Le chef égyptien des armées al-Sissi annonce à la télévision la destitution du président Morsi, le 3 juillet 2013.
Le chef égyptien des armées al-Sissi annonce à la télévision la destitution du président Morsi, le 3 juillet 2013. — AFP PHOTO / EGYPTIAN TV

Monde

Egypte : Une «victoire au goût amer»

MONDE – Saluée par la foule, l’intervention de l’armée pour renverser le premier président civil soulève de nombreuses questions et inquiétudes...

La majorité des manifestants ont exulté après le renversement par l’armée du président. Les opposants ont obtenu ce qu’ils réclamaient: le départ de Mohamed Morsi, premier président civil élu démocratiquement en juin 2012, mais accusé de dérive autoritaire et de gouverner au service de son clan, les Frères musulmans, le mouvement islamiste dont il est issu. Sa destitution est-elle pour autant une bonne nouvelle? L’intervention des militaires soulève de nombreuses questions et inquiétudes.

L’armée a affirmé mercredi qu’elle transférait le pouvoir politique au président du Conseil constitutionnel, Adly Mansour, jusqu’à la tenue d'une présidentielle anticipée, sans toutefois préciser la durée de cette période transitoire. Elle l’assure: elle «restera éloignée de la politique», a déclaré mercredi son chef, le général Abdel Fattah al-Sissi, qui apparaît comme le nouvel homme fort du pays. Mais rien ne dit qu’elle respectera cet engagement et qu’elle ne sera pas tentée de reprendre les rênes du pays, auquel cas l’Egypte renouerait avec la dictature militaire. D’où l’ambivalence de ce que ressentent certains opposants. «C’est une victoire au goût amer», a résumé ce jeudi sur France Inter le réalisateur égyptien Khaled Al Khamissi.

«Les militaires ont choisi la méthode forte»

Avec son coup d’Etat, «l’armée a choisi la méthode forte au détriment d’un dialogue politique, note Roland Lombardi, doctorant à l’Institut de Recherches et d’Etudes sur le Monde arabe et musulman (Iremam). Il ne faut pas se leurrer, elle veut rester incontournable. Lors de la révolution en janvier 2011, elle était déjà en première ligne. Même si elle dit agir pour le bien du peuple, j’attends de voir. S’il y a une transition démocratique, elle se fera très lentement». Il estime toutefois que les militaires ont intérêt à accompagner cette transition, non seulement pour éviter que de nouvelles élections débouchent à nouveau sur une victoire des Frères musulmans, mais aussi pour préserver leur image sur la scène internationale.
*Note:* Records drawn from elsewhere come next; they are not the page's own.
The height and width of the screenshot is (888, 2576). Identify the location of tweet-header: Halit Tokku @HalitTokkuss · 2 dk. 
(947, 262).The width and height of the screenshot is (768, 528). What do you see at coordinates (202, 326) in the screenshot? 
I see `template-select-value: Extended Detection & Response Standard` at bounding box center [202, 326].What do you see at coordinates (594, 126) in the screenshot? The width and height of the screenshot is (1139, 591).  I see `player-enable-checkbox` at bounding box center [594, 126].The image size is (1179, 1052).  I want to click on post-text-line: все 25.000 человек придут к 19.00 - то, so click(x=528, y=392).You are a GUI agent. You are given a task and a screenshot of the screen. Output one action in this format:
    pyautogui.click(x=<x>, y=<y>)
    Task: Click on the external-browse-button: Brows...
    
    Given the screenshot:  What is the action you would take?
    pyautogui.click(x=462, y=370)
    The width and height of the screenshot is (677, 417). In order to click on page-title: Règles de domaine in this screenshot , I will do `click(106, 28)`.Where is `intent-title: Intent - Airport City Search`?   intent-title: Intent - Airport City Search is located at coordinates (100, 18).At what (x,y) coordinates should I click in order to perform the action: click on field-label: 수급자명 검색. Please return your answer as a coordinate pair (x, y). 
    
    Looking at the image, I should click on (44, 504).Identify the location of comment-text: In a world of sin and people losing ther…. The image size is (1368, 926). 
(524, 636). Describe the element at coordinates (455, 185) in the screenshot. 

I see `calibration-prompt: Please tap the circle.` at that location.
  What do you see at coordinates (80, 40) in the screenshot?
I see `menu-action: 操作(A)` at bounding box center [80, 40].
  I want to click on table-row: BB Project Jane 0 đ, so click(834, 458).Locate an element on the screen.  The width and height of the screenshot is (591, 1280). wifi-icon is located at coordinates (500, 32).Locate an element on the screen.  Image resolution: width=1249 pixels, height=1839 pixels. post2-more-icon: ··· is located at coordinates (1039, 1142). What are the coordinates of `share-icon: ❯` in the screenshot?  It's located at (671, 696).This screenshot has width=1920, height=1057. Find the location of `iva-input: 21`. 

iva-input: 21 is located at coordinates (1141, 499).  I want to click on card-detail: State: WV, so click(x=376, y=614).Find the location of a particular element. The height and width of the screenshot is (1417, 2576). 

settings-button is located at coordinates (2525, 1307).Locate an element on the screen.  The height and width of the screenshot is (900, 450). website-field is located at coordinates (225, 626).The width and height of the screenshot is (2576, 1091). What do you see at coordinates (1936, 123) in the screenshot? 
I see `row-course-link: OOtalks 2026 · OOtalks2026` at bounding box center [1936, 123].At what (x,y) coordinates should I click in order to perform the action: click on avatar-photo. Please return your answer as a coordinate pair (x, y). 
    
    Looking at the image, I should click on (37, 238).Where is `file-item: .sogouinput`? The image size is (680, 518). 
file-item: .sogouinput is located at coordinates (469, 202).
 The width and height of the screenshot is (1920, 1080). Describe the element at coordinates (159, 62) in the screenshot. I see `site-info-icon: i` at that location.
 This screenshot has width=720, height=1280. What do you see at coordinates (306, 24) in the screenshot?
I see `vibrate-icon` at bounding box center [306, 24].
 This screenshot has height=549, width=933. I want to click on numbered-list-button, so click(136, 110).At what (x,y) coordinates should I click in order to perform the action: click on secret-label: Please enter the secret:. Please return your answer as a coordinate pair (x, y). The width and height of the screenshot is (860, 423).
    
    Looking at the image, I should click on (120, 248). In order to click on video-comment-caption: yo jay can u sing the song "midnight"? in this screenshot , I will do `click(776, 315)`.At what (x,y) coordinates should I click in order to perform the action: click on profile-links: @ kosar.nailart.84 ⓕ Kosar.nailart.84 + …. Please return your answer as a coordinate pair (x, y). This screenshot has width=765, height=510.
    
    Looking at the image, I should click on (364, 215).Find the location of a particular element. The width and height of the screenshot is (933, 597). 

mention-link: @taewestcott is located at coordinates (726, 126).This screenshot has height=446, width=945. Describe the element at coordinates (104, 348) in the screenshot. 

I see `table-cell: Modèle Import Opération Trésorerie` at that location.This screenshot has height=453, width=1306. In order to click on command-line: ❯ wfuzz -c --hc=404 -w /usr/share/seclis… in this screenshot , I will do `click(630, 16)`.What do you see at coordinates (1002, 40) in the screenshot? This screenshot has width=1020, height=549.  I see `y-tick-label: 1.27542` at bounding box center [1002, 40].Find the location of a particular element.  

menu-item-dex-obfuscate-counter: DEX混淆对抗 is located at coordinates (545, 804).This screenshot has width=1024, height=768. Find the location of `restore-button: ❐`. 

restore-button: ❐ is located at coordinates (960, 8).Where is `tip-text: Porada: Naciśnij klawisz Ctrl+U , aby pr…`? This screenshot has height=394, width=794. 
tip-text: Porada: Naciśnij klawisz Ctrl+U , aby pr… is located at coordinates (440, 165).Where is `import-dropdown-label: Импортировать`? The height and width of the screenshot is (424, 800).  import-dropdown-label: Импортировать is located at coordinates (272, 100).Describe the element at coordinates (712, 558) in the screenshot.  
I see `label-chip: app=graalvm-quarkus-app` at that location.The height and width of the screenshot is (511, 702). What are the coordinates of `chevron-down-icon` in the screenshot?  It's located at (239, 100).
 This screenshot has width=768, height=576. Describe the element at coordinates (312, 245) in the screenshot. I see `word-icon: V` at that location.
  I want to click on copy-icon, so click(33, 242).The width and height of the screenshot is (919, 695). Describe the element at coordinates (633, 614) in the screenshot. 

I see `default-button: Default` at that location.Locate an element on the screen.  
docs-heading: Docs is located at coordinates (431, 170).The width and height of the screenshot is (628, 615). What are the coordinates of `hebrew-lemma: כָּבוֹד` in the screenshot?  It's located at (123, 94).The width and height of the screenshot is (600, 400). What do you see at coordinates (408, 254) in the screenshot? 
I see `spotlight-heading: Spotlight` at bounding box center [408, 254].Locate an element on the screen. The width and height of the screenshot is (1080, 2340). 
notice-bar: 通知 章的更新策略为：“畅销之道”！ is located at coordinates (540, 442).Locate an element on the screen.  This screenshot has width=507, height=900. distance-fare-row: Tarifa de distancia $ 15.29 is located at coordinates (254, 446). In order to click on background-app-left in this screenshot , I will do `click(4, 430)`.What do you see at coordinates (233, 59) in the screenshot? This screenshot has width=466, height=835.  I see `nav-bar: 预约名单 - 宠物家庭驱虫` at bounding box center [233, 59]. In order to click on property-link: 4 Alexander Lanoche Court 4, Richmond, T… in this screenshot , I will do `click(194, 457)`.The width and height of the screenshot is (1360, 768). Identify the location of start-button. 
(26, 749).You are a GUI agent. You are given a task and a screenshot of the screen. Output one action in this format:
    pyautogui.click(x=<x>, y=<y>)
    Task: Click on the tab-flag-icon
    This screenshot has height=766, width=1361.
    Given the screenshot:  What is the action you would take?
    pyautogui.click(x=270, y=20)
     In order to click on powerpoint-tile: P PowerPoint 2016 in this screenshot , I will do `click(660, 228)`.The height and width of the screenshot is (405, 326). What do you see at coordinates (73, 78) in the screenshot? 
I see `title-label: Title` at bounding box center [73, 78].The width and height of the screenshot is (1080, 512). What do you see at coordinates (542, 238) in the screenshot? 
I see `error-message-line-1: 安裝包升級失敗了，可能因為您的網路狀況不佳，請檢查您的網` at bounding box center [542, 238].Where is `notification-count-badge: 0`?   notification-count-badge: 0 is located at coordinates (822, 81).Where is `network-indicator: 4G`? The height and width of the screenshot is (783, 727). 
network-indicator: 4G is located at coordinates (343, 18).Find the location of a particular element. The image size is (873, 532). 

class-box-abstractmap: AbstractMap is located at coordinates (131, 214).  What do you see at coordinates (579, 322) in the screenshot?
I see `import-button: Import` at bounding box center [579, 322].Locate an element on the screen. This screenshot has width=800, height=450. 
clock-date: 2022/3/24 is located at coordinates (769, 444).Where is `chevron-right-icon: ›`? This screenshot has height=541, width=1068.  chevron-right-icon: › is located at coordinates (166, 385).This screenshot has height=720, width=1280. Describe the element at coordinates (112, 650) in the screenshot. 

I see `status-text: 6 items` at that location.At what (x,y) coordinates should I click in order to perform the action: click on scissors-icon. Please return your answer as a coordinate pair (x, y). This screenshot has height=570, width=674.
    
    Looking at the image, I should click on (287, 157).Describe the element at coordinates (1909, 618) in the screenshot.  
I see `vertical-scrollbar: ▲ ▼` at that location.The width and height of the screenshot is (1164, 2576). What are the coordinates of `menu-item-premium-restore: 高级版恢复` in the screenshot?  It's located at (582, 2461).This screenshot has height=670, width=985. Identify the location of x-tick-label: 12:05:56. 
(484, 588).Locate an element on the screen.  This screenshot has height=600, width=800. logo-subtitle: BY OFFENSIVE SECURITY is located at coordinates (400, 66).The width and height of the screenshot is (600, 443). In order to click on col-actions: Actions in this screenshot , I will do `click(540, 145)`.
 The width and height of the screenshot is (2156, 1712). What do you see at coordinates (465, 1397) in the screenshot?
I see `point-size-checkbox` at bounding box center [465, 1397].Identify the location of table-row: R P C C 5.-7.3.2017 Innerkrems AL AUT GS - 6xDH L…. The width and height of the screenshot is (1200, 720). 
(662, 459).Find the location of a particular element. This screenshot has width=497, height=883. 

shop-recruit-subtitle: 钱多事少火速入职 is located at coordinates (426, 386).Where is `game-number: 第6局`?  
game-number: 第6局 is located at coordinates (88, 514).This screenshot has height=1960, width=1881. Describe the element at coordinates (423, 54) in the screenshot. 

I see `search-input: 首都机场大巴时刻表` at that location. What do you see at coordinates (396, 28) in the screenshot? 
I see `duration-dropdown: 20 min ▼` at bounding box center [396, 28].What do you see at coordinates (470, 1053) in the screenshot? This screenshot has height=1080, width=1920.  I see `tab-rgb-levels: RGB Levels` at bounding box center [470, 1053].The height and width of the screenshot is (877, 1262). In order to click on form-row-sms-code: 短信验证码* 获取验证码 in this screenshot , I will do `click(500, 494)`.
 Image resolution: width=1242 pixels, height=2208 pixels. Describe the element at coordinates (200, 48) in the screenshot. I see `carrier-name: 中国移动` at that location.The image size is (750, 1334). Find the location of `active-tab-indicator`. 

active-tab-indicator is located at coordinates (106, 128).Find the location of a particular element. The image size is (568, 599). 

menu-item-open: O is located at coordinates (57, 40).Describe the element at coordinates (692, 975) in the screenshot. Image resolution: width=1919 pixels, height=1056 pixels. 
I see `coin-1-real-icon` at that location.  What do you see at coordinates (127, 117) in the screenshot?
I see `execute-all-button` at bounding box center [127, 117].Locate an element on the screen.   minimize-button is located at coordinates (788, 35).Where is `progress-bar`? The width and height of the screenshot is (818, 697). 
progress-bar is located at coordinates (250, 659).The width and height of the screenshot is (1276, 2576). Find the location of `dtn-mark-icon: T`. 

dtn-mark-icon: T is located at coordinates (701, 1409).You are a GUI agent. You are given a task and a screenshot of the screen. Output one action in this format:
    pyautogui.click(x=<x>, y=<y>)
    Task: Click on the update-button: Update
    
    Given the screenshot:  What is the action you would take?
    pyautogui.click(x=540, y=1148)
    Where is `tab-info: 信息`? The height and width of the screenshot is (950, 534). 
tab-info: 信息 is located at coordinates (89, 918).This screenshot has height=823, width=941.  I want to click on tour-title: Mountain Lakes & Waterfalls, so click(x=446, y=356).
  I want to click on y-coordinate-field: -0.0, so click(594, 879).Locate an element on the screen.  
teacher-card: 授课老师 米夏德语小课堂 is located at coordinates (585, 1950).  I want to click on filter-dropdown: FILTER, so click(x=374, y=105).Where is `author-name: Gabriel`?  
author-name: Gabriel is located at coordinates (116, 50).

A l’étranger, l’inquiétude est déjà manifeste. Aux Etats-Unis, le président Obama s’est dit «profondément inquiet», envisageant de revoir l’aide versée chaque année à son allié égyptien. En Allemagne, le ministre des Affaires étrangères, Guido Westerwelle, a dénoncé un «échec majeur pour la démocratie». Plus attentiste, la France a «pris acte» de l'annonce de nouvelles élections après une période de transition, en «souhaitant que les échéances soient préparées dans le respect de la paix civile, du pluralisme, des libertés individuelles et des acquis de la transition démocratique».

L’attitude de l’armée comme celle des Frères musulmans, apparemment encore sous le choc, sera déterminante pour la suite des événements en Egypte, revenue au cœur de l’attention internationale.